_REQUIRED ACTIONS_.
(A) Answer these from the coconut oil instructions:
(i) How many whole brown coconuts did the writer use?
(ii) What sign shows that a coconut should not be bought?
(iii) In which hand does the writer hold the coconut while hitting it?
(B) Carry the coconut oil instructions forward, beginning after their final sentence.

_SOURCE EXTRACT_.
····················

As a soap maker, it is important for me to understand the ingredients that I work with and how they are made. Everything I use went through a certain process to get to me in their current forms, and what better way to understand my ingredients than to have first hand experience making them.
Coconut oil is not only used for soap making and according to the internet, it is pretty much used for everything, so I thought it would be great to show everyone how to make it. It’s also a lot of fun! You can also use just about every part of the coconut for smoothies, baking, and cooking!
Things you need:
-An electric drill, corkscrew, or manual screwdriver
-A hammer or blunt object
-A juicer, blender, or grater
-A mesh bag or a fine mesh colander
-A few bowls
-3 or more whole brown coconuts (I used 5)
-A heat-safe glass measuring cup
Step 1: When picking coconuts, you want to make sure that they are older, not the young green ones, but the brown ones. You also want to make sure there is coconut water in them, if you don’t hear water when you shake it, don’t buy it! We don’t want to make rancid coconut oil!
With your coconuts, you want to put two holes into the eyes. You can put one, but putting two will make it easier to drain the coconut milk. Put the coconut into a separate bowl, or discard; you won’t need the coconut water for extracting the oil. It is a great natural sweetener in smoothies though and it is great to just drink it, but what you do with it is completely up to you!
Step 2: To crack the coconut, take the blunt object of your choosing and hit it along the sides of the coconut, turning it as you go. You will start to notice it cracking, just keep going into you can pull it apart. I found it easiest to hold the coconut in my other hand while hitting it, you will make less noise and won’t damage your counter. Once you get the hang of it, it is really fun!

····················

_PROVIDED MATERIAL_.
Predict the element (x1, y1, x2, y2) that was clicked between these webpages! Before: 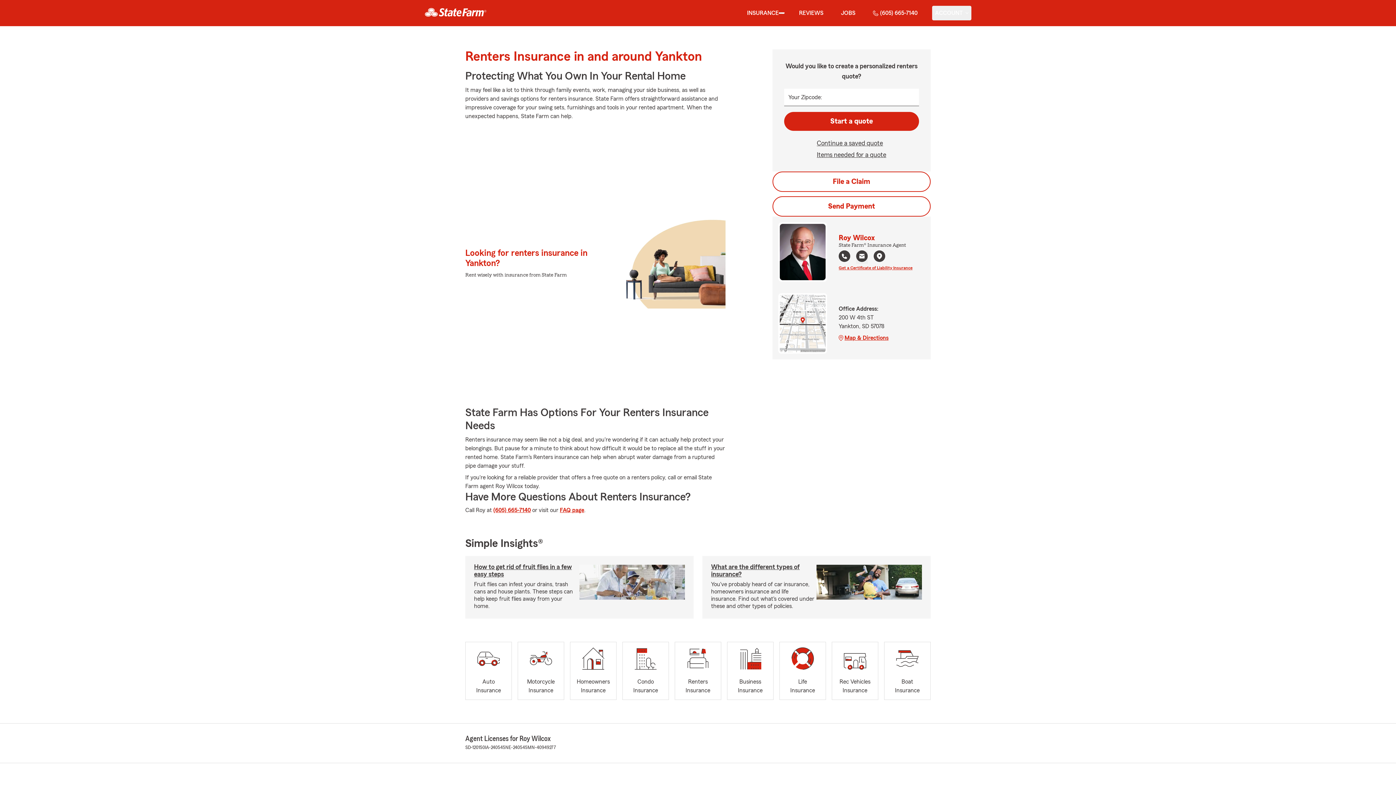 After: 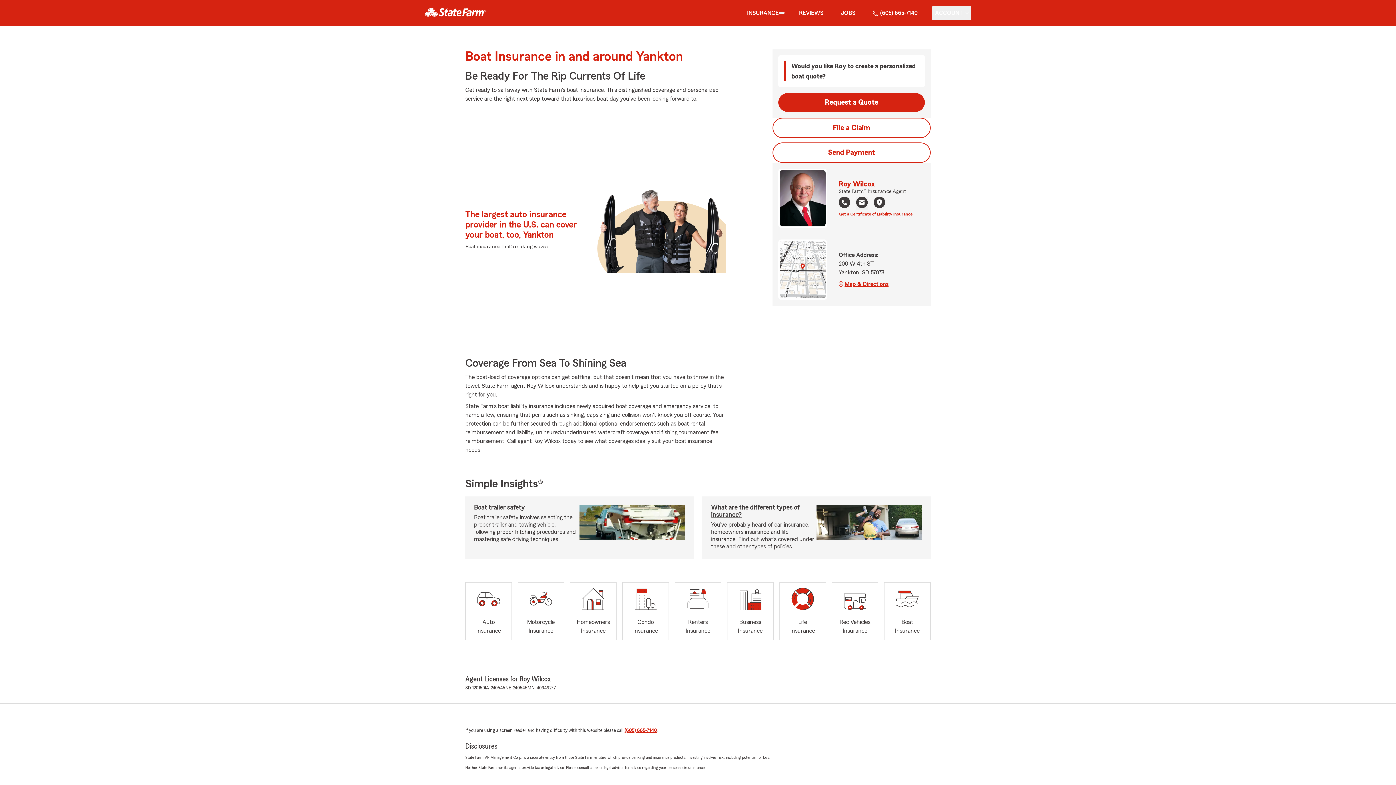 Action: bbox: (884, 642, 930, 700) label: Boat
InsurancePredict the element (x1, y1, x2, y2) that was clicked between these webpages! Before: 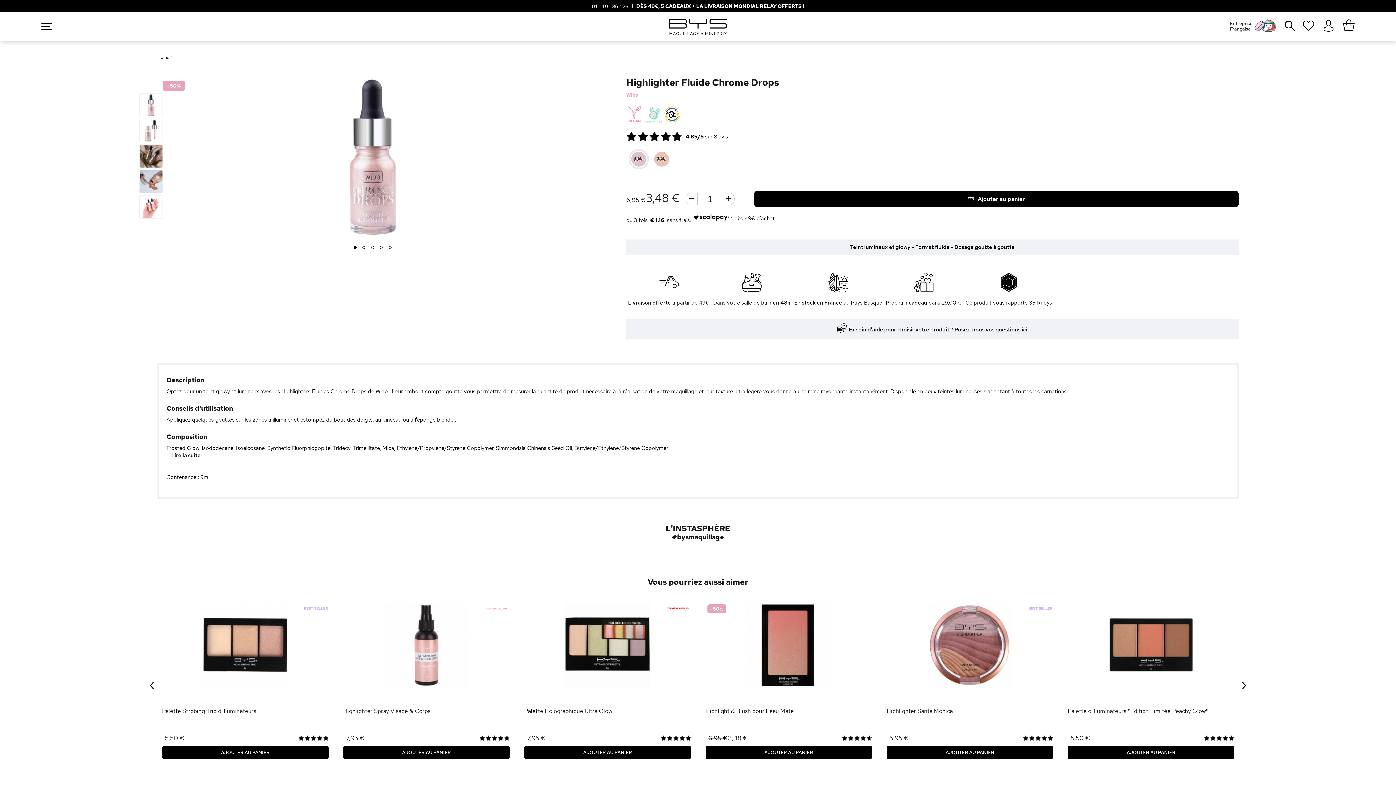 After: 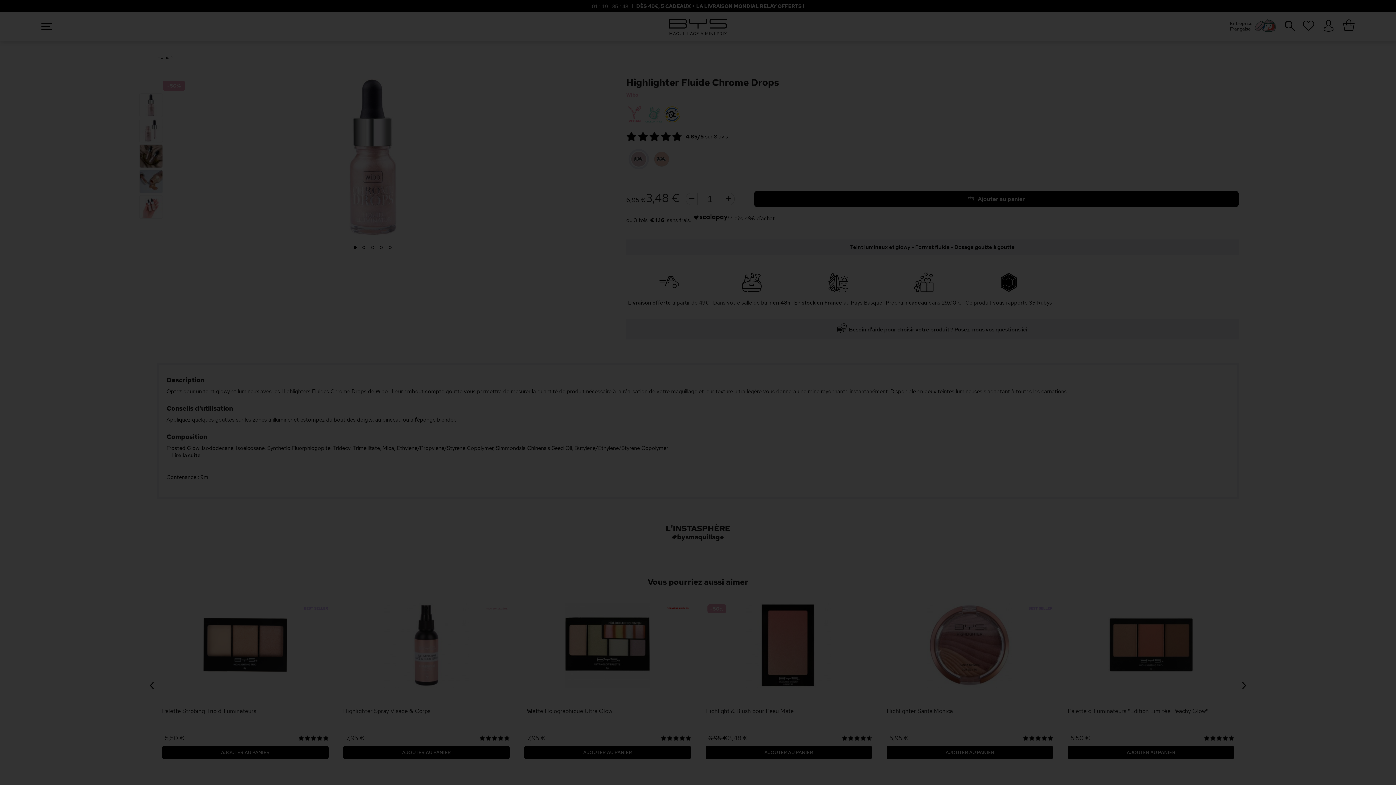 Action: label: AJOUTER AU PANIER bbox: (1068, 746, 1234, 759)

····················

_ANSWERS FOR THIS EXERCISE_.
(A)
(i) Five.
(ii) No water is heard when the coconut is shaken.
(iii) The other hand.

(B)
Step 3: Once you have pulled it apart, you will have to get the meat out somehow. If you attempt to get the nut out while the coconut is in this state, you are going to be really frustrated, trust me. So after we have cracked all of the coconuts, we are going to throw them in the oven at 350 degrees for 15-20 minutes.
Step 4: In the oven, you will notice that the nut is starting to separate from the shell, and there is likely a little browning happening on the meat, which is definitely OK. If they do not look as separated in the oven as they do in this picture, don’t worry, as they cool for a little white, they will pull away from the shell more. After they have cooled you should be able to pull the nut out. If it is not easily coming out, just knock the shell with your blunt object to loosen it.
Step 5: If you are using a juicer or a blender, chop the coconut into small chunks. If you plan to use a hand grater, there’s no need to chop it since you will need to hold onto it.
Step 5: It’s time to shred that coconut! I used a juicer, since this machine is the fastest way to shred the meat. It is also really great at separating some of the liquids and oils from our coconuts – but it’s not going to do all the work for us of course. If you are using a grater or blender, just grind it all up, no need to separate the pulp from the juices yet! Pictured is just a half of a coconut juiced.
Step 6: Juicer users! Check out that “juice”. A juicer will give you primarily oil and coconut curd. If you let it sit for a few minutes, the oil rises straight to the top, and you can give it a taste! This will make you want to keep going, since what you have already made is the most delicious coconut oil you have ever tasted with full bodied, rich flavor. I set mine aside to cook with it later…
If you are not a juicer user, don’t worry, this cup of curd and oil moment is not necessary.
Step 7: Juicers, blenders, and graters, we are all now on the same page. This shredded coconut is where it is all at. Coconut shreds you get at the store have already likely been processed, meaning they removed the oil, so it is not as tasty as what we have right here.
Step 8: We need to now add warm water (as warm as your hands can handle) into our shredded coconut. Not enough to completely cover it, but enough to saturate it. It should look like a bowl of oatmeal and cinnamon! The water is going to help us pull the coconut milk from the shreds.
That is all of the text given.